Os dez cartolas mais poderosos do futebol brasileiro
O ano de 2018 começa com expectativa crescente sobre os rumos do futebol brasileiro. Em crise intensa, a CBF pode ter nova eleição para presidente. Tudo isso em meio à Copa do Mundo da Rússia, em junho e julho. O Terra organizou uma lista com os dez dirigentes que iniciam a temporada com mais prestígio e poder entre seus pares, com base na opinião de vários deles e na movimentação de cada na rotina da cartolagem nacional.
Marco Polo Del Nero - Presidente afastado da CBF, suspenso pela Fifa, não goza mais do prestígio de outrora, mas ainda dita os rumos da entidade.

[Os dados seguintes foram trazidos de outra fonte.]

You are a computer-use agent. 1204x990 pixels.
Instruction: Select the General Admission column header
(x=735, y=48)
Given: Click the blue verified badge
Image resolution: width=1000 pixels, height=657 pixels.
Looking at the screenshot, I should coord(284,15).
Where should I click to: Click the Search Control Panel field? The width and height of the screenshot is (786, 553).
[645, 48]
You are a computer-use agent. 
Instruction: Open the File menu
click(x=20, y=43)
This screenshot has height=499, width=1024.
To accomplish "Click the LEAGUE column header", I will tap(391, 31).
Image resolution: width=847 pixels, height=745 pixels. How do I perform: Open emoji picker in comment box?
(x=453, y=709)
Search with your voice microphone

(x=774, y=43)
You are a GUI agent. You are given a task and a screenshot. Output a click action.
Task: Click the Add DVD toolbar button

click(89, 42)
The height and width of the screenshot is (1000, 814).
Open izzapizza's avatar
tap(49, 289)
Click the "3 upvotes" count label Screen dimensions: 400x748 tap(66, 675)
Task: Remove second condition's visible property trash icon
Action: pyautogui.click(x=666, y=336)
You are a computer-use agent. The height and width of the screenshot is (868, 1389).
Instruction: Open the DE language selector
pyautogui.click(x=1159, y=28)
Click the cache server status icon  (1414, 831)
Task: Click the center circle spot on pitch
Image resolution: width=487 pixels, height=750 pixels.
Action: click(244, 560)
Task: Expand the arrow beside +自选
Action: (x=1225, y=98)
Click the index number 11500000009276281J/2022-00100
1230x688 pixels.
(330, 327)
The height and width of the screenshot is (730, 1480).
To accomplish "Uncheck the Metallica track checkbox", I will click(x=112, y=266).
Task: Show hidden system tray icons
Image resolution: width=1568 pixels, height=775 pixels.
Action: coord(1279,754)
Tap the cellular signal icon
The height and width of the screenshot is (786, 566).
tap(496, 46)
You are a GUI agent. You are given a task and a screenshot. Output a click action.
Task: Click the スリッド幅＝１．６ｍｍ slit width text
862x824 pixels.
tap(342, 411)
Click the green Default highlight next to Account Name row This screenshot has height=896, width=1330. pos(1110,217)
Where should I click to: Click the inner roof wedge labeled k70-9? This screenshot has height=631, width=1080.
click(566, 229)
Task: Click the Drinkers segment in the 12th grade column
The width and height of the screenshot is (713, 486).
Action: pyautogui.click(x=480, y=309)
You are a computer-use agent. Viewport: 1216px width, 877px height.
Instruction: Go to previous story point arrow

Marcus Vicente - É o vice mais discreto da entidade e tem o apoio de federações do Norte, Centro-Oeste e Sudeste numa eventual disputa pela sucessão na CBF.
Rogério Caboclo - Diretor de Gestão da CBF, é o homem de confiança de Del Nero na entidade. Mas não tem a simpatia de federações e clubes.
Ednaldo Rodrigues - Presidente da Federação de Futebol da Bahia, é o único dirigente do Nordeste que tem portas abertas em todas as regiões do País. Também é bem visto por clubes.
Eduardo Bandeira de Mello - O presidente do Flamengo é respeitado pelos seus pares, mas não conta com apoio de federações estaduais.
Andrés Sanchez - Na disputa para ser presidente do Corinthians, seu nome voltou a ser cogitado para suceder Del Nero. Tem livre trânsito entre vários clubes.
Manoel Flores - Do corpo de diretores da CBF, é o mais técnico e eficiente. Elogiado até por quem faz oposição à confederação.
Reinaldo Bastos - Presidente da Federação Paulista e diretor da CBF, tem o apoio dos clubes paulistas para concorrer à presidência da confederação.
Francisco Novelletto - Presidente da Federação de Futebol do Rio Grande do Sul, deverá contar no mínimo com uma vice-presidência da CBF na próxima eleição.
Carlos Eugênio Lopes - Diretor jurídico da CBF, tem status de dono da chave da caixa preta da entidade. Ninguém ousa mexer em seu departamento.